El-Said touched on the 13th goal related to climate action, indicating that Egypt has made further progress in mitigating the effects of climate change. This has been by strengthening policies and institutional frameworks over the past few years, noting the launch of the “Guide to Environmental Sustainability Standards”, to increase the proportion of public investments to 50% by FY 2024/25.
The minister continued talking about the measures taken by the government in this regard by launching the first Egyptian green bonds, worth $750m. The government has also prepared the “national strategy for climate change” that will be launched in late 2021, as well as the “national strategy for hydrogen”.
El-Said also referred to the 16th goal related to peace, justice, and strong institutions, explaining that Egypt achieved in 2019 high levels in many governance indicators.
The minister also said that the government has made significant efforts in this regard, including submitting the report of the African Peer Review Mechanism to Egypt. This is in addition to establishing the National Institute for Governance and Sustainable Development (NIGSD) and the National Anti-Corruption Academy, which aim to build capacities in the areas of good governance and sustainability.

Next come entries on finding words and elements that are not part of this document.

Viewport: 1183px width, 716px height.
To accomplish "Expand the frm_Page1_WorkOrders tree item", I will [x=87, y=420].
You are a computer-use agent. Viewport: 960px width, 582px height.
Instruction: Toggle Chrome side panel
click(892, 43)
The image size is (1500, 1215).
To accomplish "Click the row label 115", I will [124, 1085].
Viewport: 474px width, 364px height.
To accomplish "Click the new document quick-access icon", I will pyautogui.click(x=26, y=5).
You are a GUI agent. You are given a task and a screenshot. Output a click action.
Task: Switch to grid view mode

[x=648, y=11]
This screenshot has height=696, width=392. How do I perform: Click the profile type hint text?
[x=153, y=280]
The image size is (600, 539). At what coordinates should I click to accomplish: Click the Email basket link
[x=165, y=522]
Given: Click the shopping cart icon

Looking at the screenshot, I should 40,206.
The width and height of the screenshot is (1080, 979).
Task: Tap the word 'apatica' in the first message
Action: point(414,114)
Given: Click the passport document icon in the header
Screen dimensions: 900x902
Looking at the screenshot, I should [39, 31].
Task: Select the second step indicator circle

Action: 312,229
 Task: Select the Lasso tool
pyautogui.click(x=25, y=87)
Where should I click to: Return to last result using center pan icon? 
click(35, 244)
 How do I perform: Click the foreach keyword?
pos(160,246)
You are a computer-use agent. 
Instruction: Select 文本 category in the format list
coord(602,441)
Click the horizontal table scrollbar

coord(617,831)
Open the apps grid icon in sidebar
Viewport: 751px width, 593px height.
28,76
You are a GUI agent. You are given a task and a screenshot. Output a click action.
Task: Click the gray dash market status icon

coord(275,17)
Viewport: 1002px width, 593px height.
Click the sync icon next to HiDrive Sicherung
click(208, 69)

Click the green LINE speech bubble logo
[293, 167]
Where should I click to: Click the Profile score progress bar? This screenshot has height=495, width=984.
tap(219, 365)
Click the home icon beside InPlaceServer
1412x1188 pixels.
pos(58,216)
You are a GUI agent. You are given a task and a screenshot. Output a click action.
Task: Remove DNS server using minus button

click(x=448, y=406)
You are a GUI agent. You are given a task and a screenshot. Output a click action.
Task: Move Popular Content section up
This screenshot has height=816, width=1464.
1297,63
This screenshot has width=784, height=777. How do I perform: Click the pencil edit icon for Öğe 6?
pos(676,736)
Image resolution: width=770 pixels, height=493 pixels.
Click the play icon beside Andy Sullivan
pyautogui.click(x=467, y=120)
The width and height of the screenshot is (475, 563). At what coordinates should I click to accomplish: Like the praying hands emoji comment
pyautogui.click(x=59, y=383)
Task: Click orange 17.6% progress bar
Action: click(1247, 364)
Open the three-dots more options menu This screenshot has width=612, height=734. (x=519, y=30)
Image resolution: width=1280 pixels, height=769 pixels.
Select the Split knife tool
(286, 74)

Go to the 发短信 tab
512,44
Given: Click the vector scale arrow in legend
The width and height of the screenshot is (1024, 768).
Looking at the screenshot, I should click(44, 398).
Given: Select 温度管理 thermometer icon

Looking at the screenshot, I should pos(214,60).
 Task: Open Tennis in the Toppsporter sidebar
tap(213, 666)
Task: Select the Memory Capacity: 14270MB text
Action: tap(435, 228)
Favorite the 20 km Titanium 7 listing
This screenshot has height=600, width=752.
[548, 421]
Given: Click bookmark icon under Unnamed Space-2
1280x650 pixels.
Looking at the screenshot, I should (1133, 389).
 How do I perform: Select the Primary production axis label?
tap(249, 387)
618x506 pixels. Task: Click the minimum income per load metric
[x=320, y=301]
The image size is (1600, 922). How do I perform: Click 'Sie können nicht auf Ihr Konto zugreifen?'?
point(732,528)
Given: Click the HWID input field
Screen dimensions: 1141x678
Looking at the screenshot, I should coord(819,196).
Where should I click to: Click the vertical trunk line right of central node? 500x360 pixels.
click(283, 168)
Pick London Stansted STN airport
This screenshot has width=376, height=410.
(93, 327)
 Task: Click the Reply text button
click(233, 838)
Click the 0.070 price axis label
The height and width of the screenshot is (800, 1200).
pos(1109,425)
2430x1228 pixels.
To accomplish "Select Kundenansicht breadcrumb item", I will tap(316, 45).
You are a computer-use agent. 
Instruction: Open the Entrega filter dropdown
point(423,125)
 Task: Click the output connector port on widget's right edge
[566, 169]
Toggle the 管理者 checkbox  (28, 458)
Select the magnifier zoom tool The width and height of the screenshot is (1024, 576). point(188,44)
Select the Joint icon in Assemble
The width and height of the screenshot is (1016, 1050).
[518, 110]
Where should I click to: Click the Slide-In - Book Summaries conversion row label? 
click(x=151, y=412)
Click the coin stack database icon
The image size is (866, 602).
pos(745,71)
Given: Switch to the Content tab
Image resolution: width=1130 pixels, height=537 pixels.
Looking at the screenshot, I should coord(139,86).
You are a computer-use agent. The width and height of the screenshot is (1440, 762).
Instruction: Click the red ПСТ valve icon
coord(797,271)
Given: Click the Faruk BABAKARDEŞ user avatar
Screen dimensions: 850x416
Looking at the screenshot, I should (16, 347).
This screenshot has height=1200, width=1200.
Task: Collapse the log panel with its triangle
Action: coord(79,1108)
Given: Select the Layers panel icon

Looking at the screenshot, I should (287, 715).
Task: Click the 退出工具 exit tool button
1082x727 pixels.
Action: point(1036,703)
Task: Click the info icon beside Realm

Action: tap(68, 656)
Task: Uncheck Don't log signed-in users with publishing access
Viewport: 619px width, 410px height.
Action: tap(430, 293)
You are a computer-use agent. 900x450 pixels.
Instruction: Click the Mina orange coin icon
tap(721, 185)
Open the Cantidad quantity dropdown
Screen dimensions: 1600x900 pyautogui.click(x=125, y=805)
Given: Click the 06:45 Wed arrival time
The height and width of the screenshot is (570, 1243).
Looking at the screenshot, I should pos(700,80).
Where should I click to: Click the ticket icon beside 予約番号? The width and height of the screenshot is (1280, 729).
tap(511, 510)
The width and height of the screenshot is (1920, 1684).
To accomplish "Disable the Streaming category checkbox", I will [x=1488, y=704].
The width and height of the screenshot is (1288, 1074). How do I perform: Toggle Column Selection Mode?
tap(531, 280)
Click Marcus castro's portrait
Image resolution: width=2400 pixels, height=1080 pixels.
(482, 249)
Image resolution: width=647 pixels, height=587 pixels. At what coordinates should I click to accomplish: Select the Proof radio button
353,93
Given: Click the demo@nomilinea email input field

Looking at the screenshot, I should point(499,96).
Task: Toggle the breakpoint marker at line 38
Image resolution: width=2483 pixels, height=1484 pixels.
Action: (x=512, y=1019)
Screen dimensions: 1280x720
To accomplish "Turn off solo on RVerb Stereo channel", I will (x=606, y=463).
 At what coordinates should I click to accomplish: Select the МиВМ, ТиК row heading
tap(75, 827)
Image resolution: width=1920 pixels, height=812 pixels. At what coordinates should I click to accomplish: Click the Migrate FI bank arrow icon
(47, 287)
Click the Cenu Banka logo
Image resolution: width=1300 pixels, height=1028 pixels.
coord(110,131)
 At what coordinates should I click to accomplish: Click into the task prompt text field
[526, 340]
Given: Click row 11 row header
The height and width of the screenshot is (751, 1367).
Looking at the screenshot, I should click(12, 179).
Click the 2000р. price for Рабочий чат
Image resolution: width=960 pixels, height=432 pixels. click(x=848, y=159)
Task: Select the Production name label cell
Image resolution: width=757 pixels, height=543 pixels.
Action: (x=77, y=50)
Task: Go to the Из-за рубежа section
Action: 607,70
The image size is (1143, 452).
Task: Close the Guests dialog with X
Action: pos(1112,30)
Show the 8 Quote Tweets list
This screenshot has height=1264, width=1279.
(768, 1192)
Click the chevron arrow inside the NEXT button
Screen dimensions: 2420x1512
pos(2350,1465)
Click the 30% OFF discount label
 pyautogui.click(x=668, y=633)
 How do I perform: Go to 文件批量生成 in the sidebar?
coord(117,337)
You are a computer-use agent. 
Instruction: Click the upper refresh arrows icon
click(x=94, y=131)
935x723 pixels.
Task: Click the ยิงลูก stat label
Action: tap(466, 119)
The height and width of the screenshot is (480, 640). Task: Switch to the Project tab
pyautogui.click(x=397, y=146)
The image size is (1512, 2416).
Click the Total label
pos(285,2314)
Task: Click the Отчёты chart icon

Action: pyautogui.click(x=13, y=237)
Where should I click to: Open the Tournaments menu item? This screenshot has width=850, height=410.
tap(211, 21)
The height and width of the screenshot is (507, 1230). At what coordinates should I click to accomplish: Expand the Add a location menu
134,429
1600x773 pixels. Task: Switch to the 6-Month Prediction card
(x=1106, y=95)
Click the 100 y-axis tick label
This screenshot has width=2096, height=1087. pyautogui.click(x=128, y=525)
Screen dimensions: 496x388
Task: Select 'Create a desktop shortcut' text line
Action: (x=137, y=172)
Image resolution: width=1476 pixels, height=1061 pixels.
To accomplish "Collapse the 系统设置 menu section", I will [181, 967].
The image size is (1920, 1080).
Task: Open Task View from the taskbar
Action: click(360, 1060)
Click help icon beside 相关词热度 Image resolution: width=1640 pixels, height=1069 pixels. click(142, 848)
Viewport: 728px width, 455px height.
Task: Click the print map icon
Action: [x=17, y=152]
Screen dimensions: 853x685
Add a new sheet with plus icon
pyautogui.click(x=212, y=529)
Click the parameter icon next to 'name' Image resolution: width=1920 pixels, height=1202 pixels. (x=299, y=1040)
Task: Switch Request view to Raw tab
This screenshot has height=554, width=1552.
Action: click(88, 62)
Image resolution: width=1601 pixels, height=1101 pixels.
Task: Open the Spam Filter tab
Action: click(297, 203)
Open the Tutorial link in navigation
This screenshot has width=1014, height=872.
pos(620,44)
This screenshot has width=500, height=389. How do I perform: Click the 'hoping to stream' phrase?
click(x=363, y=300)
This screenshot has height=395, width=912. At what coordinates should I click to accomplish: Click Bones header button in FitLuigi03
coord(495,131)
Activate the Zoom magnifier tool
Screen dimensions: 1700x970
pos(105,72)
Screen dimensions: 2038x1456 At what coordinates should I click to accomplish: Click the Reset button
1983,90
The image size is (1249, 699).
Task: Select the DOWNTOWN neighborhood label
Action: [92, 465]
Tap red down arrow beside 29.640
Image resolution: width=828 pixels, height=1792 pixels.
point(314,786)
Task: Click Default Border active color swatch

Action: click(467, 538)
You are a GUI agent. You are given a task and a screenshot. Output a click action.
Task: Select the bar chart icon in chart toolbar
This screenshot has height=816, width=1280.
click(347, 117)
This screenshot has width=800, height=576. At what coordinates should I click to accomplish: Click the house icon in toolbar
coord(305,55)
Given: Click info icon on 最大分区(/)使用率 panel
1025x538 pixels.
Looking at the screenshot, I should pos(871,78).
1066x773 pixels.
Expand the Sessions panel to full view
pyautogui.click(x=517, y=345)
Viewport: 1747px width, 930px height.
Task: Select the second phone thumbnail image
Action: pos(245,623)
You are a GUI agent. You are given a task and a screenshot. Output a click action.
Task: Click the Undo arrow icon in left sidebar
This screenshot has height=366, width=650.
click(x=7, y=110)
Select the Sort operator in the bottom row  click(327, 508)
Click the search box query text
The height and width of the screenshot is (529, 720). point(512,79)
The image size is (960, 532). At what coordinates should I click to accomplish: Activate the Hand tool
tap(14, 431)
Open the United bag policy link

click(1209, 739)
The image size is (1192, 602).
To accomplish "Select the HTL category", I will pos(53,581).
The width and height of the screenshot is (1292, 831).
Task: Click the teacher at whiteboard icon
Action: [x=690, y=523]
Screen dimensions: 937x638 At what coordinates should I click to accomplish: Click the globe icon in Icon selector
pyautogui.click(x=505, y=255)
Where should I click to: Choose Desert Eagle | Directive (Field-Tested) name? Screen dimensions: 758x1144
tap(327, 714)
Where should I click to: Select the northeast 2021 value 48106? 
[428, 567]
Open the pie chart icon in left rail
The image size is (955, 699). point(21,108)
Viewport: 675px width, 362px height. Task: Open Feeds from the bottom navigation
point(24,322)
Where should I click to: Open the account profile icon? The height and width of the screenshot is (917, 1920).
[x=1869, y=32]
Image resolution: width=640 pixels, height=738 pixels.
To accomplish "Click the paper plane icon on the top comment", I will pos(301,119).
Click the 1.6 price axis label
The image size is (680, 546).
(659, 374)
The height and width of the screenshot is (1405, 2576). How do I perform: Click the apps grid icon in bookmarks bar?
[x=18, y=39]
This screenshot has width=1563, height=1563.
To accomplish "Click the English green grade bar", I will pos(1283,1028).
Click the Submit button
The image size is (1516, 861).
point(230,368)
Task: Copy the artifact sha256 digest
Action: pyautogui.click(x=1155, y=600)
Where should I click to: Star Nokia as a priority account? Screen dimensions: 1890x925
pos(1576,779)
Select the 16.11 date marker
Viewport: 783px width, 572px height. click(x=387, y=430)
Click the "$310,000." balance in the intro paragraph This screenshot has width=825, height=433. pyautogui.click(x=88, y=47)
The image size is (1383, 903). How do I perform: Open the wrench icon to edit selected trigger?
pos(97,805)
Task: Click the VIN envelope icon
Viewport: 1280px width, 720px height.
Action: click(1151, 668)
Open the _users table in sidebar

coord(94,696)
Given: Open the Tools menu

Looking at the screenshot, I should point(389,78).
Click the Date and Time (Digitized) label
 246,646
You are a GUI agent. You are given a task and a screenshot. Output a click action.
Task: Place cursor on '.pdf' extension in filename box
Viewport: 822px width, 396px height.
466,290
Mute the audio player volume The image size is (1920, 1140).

El-Said addressed the challenges that impede the implementation of the SDGs, saying that these challenges included the digital divide between males and females. These will be addressed by the government giving priority to the information and communication technology (ICT) sector as part of the second phase of structural reforms, as well as increasing women’s participation in the workforce.
This represents a major challenge that burdens many of the SDGs, El-Said said, adding that to meet this challenge, it is necessary to take into account the economic, social, and cultural determinants inherent in decisions that concern women.
The minister continued the discussion about the challenges, referring to the environmental challenges, stressing the importance of green projects and green recovery.
After her speech, El-Said stressed Egypt’s commitment to continue taking great steps to implement the SDGs, adding that two important motivators can accelerate the pace, which are the dissemination of digitisation, and the expansion of partnerships.
El-Said stressed that no government can move forward alone, as this is a common commitment that can only be achieved through the participation of all development partners. She followed up on the gradual progress in achieving the sustainable development goals that build the momentum that is more needed to achieve a more prosperous future for the people of Egypt.